* [WHAT IS EXPECTED]: The lines to copy are those holding the string "agent" in the entries below.

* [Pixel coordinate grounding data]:
******

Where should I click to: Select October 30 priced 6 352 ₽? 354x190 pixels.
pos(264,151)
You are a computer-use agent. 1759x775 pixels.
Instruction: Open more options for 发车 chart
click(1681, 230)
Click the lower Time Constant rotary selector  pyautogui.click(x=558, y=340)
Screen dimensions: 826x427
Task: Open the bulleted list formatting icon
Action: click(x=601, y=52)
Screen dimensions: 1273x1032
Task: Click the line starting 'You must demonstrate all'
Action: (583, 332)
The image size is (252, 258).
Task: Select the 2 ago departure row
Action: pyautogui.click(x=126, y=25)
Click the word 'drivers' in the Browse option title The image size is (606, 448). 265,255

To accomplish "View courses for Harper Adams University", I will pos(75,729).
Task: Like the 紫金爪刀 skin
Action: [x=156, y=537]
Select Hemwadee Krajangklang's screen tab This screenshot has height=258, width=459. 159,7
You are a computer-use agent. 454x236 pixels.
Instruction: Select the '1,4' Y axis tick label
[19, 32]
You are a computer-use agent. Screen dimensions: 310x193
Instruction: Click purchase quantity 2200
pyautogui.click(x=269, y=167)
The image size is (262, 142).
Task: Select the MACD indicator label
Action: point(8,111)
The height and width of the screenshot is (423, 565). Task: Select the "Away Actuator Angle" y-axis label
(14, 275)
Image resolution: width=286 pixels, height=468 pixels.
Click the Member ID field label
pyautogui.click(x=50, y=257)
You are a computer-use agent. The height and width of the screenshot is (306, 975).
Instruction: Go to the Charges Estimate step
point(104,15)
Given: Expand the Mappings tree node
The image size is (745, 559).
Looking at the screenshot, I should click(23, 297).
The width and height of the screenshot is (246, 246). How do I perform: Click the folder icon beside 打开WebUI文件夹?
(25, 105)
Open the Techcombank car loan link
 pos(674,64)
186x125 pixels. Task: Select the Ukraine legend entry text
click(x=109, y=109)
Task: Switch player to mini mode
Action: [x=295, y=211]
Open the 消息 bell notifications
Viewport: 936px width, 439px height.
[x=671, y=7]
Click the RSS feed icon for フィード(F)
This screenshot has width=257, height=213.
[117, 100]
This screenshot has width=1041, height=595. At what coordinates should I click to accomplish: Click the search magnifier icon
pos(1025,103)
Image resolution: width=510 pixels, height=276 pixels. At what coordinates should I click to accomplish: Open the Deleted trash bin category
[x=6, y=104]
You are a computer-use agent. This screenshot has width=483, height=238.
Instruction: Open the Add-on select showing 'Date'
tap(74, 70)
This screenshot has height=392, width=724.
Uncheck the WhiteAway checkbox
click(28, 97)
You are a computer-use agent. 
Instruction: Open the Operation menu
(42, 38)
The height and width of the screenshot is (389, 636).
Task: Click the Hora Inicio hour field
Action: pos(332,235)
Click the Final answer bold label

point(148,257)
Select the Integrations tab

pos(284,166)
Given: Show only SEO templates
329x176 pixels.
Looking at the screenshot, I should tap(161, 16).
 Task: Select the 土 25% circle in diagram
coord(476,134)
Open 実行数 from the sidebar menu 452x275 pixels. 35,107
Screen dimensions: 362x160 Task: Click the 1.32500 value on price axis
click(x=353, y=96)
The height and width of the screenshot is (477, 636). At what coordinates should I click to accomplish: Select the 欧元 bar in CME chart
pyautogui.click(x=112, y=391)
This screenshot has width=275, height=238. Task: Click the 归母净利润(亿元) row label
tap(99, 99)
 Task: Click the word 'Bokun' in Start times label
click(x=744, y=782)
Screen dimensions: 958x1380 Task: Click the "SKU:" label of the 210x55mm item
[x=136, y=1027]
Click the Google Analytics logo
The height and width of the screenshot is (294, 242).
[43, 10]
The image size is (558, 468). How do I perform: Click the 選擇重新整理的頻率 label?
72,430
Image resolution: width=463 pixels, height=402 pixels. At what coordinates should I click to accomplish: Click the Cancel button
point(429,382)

******

* [RESULT FOR THIS TASK]:
You are a computer-use agent. 1759x775 pixels.
You are a computer-use agent. 454x236 pixels.
You are a computer-use agent. Screen dimensions: 310x193
You are a computer-use agent. The height and width of the screenshot is (306, 975).
You are a computer-use agent. This screenshot has width=483, height=238.
You are a computer-use agent. 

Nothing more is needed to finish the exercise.